** Opening STUDY TEXT block **

STRUGGLE: Manufacturing weakness in the last quarter was widespread with many industries showing decline. Picture: Christopher Furlong
STRUGGLE: Manufacturing weakness in the last quarter was widespread with many industries showing decline. Picture: Christopher Furlong

A return to recession beckons – or rather we continue to bump along the bottom.

The positive figures for the third quarter of last year have proved to be – as sadly many of us predicted – an Olympic blip rather than anything enduring or of substance. There is simply no sign of recovery, other than in parts of the service sector.

Construction is depressed, manufacturing is stuttering and retail spending weak – reflecting the continuing decline in real incomes, even if employment continues to pick up. Meantime a major emerging concern is with regard to productivity and future competitiveness.

I apologise for wittering on about the latest data for Gross Domestic Product, but the figures recently released showing UK performance in the last quarter of 2012 really do matter.

What do they show us this time around? The economy at the end of last year was exactly where it had been a year previously. No movement whatever – nado. The service sector is virtually back where it was at the start of 2008. Not so with the remainder of the economy. There was a big drop in the production industries in the final quarter.

Much of the headlines were grabbed by a sharp decline in oil and gas – mining and quarrying down over 10% in the quarter. That was essentially accounted for by the timing of maintenance.

The really disappointing news was that manufacturing output fell by 1.5% in that three-month period. According to the Office for National Statistics manufacturing weakness in Q4 was widespread with the majority of industries showing a decline. And this is the sector that is supposed to be leading our recovery.

It is also remarkable that the output of the construction industry was 11% lower at the end of 2012 than it was at the end 2011. Separate data show the retail sector suffered its weakest December – the critical month for retailers – for 14 years, apart from the snowbound high street of December 2010.

That leads me to ask three questions. First, why is employment still rising? Second, is improvement in the external environment going to come to our rescue? And third, how should we react domestically?

** Closing STUDY TEXT block **

- WORK ITEM A -
In the economic commentary, condense the paragraph beginning "The really disappointing news" into a shorter version that keeps its main facts.
- WORK ITEM B -
In the economic commentary, transcribe the passage from "Much of the" to "of December 2010.".
The listing is drawn from a separate source.

** Opening DATA SHOWN block **

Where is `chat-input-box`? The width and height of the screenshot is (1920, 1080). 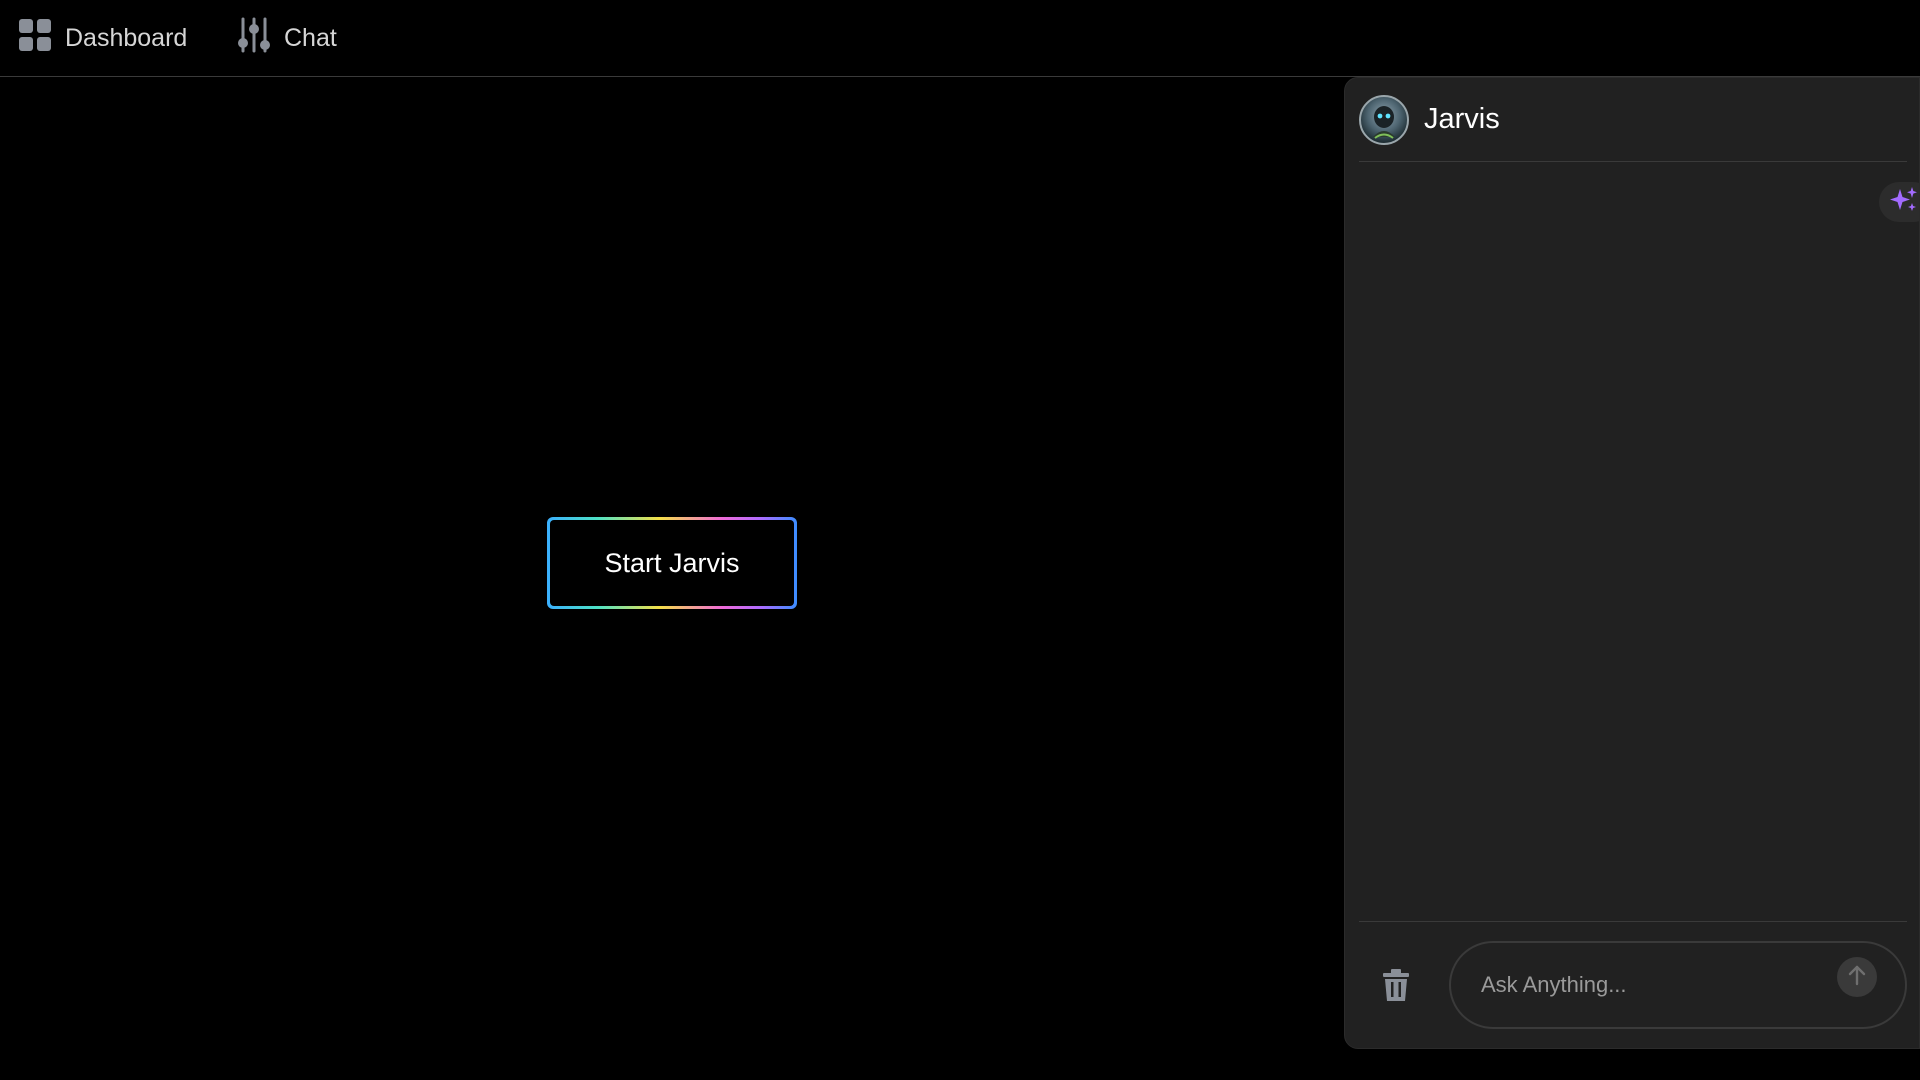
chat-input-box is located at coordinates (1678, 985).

** Closing DATA SHOWN block **

- FINAL ANSWER A -
Manufacturing output fell 1.5% in the final quarter of 2012, and the Office for National Statistics reported that most industries declined. This is the sector expected to lead the recovery.

- FINAL ANSWER B -
Much of the headlines were grabbed by a sharp decline in oil and gas – mining and quarrying down over 10% in the quarter. That was essentially accounted for by the timing of maintenance.

The really disappointing news was that manufacturing output fell by 1.5% in that three-month period. According to the Office for National Statistics manufacturing weakness in Q4 was widespread with the majority of industries showing a decline. And this is the sector that is supposed to be leading our recovery.

It is also remarkable that the output of the construction industry was 11% lower at the end of 2012 than it was at the end 2011. Separate data show the retail sector suffered its weakest December – the critical month for retailers – for 14 years, apart from the snowbound high street of December 2010.